## BEGIN Page text

# Floyd is home



## Miles Dad (Jul 10, 2012)

I just picked up Floyd from the post office. A Bobby Hill extreme.


----------



## teguboy77 (Jul 10, 2012)

Congrats and good luck.


----------



## Carnicero (Jul 10, 2012)

Cute lil guy! Congrats I cant wait until I can have the feeling of unboxing my extreme


----------



## Murkve (Jul 10, 2012)

Congratulations! He looks lovely. Hope he grows into a big boy for you.


----------



## Aardbark (Jul 10, 2012)

Hes so green, congrats


----------



## larissalurid (Jul 10, 2012)

OHH the tiny adorableness!! I love the green heads they have as little hatchlings :3 I'm so excited to get my extreme shipped


----------



## JohnMatthew (Jul 10, 2012)

Awesome man, congrats!


----------



## Miles Dad (Jul 10, 2012)

I'm already thinking about getting another....


----------



## Thelegendofcharlie (Jul 10, 2012)

Miles Dad said:


> I'm already thinking about getting another....



Its perfectly natural - this is how all addictions start.


----------



## Orthanc (Jul 10, 2012)

Lol, I thought the same thing but as mine got older I realized it would cost a small fortune to feed any others. Congrats on the tegu, its gotta be very exciting for you.


----------



## ragnew (Jul 11, 2012)

Very awesome little tegu! Enjoy!


----------



## tmc001 (Jul 11, 2012)

I got my extreme from bobby yesterday too, he is awesome. but he refused eat this morning


----------



## Miles Dad (Jul 11, 2012)

Floyd hasn't eaten yet either..He just needs to get settled in.


----------

## END Page text
## BEGIN Dataset extract

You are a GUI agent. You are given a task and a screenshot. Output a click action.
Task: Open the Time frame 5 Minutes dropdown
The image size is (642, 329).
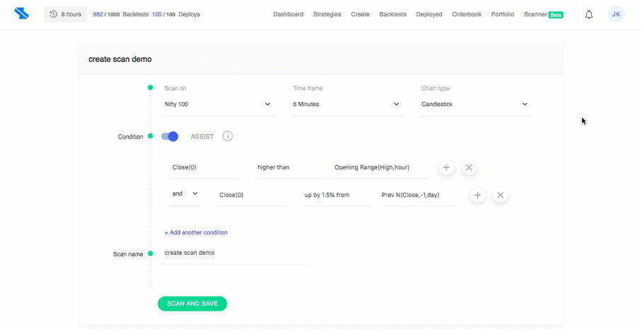[x=347, y=104]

## END Dataset extract

Problem A.
Answer these questions about the forum thread, one per line:
(i) Where did Miles Dad pick up Floyd?
(ii) From whom did tmc001 get an extreme?
(iii) What did Orthanc realize as their own tegu got older?
Problem B. Write out the stretch of the forum thread from "OHH the tiny" through "JohnMatthew (Jul 10, 2012)", swapping "hatchlings" for "babies".

Complete response A.
(i) The post office.
(ii) Bobby.
(iii) That it would cost a small fortune to feed any others.

Complete response B.
OHH the tiny adorableness!! I love the green heads they have as little babies :3 I'm so excited to get my extreme shipped


----------



## JohnMatthew (Jul 10, 2012)